Fried Chicken: Steaming Hot or Picnic Warm?

Rooster and Chicken

She said: When I was growing up on a farm, my mom and I would drive to town once a week to run errands. Our last stop before heading back home was the store to grab a week’s worth of groceries. If it was late enough in the day, mom would relent and get us a bucket of fried chicken from the store’s deli counter for supper.

Getting takeout may not seem like any big whoop these days. But back then, it was a triumph, a reprieve from the blah and boring casseroles that constituted our typical farmhouse dinner. I’d pester mom incessantly for fried chicken as we parked the car, and if she said yes, I’d bounce with giddiness as the barely automated store doors would sloooooowly swing open and the aroma of fried chicken would smack me in the face. I’d rush straight to the deli counter and drum my fingers against the glass case where the greasy chicken was kept hot, hot, hot by a big bright bulb. Waiting anxiously and bouncing up and down in my shoes, my laces double-knotted, I’d wait seemingly forever as the rather large lady with the hairnet slowly packed a tub of macaroni salad for my mom before she took her grand old time turning her attention to our box of chicken, me willing her through the glass to select those big, buxom breast pieces I’d already called dibs on in my mind.

+ + +

Given task:
According to the fried chicken essay, how often did the writer and the writer's mom drive to town to run errands? These records have nothing to do with the fried chicken essay.

Provided data:

+ + +

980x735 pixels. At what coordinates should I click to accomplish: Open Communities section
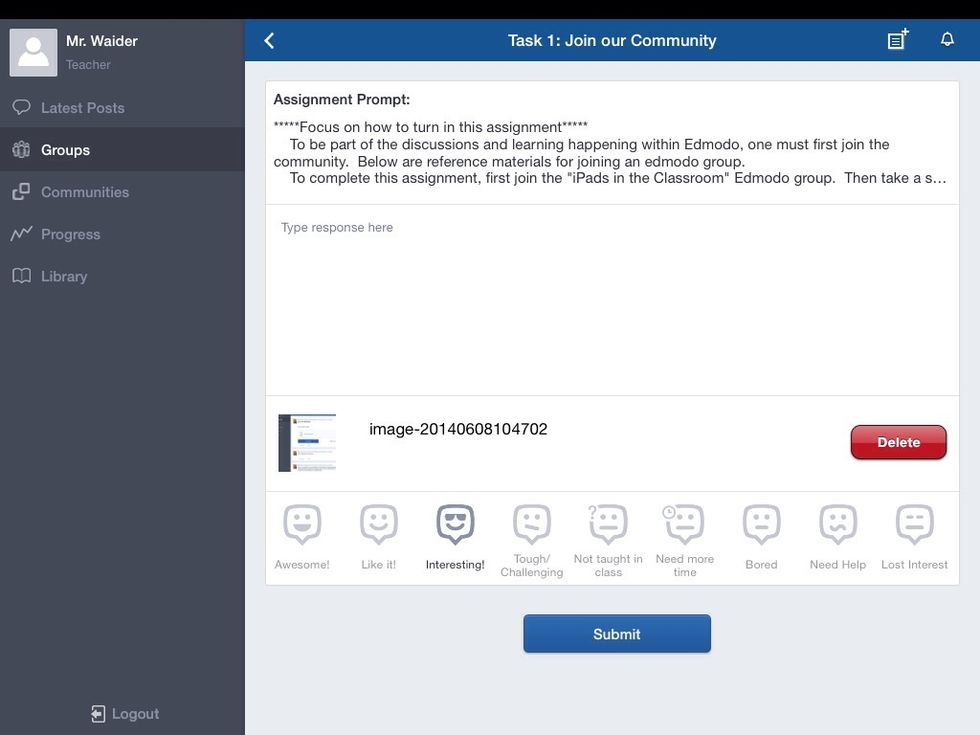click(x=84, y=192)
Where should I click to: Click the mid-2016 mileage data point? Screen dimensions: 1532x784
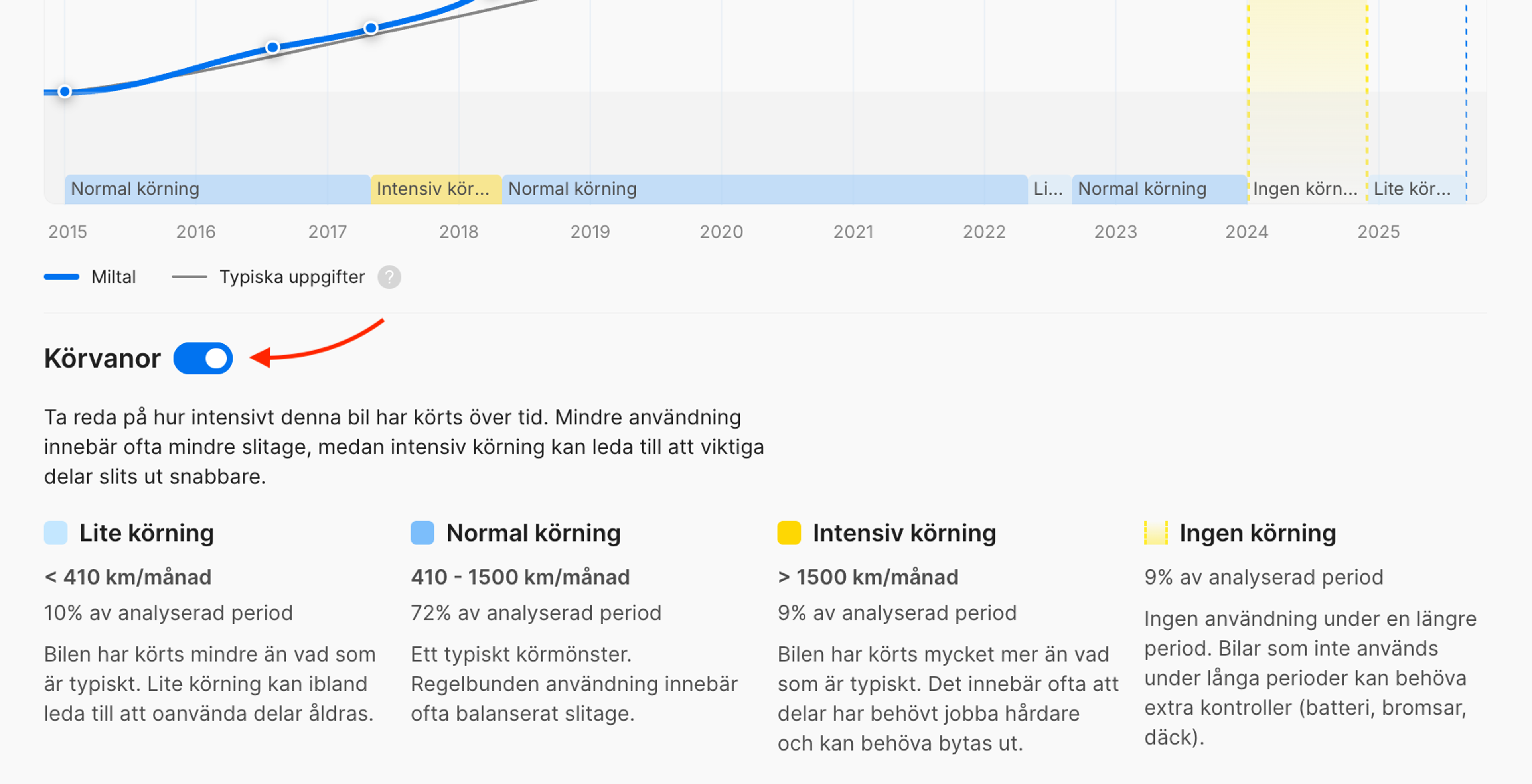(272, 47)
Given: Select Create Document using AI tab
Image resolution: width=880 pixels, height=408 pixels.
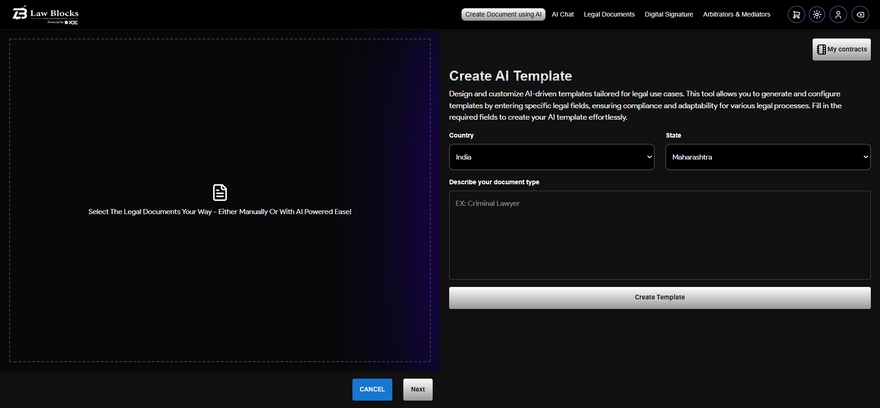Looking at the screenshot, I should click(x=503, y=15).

+ + +

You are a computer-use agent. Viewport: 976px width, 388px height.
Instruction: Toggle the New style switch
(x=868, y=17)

+ + +

Expected answer:
Once a week.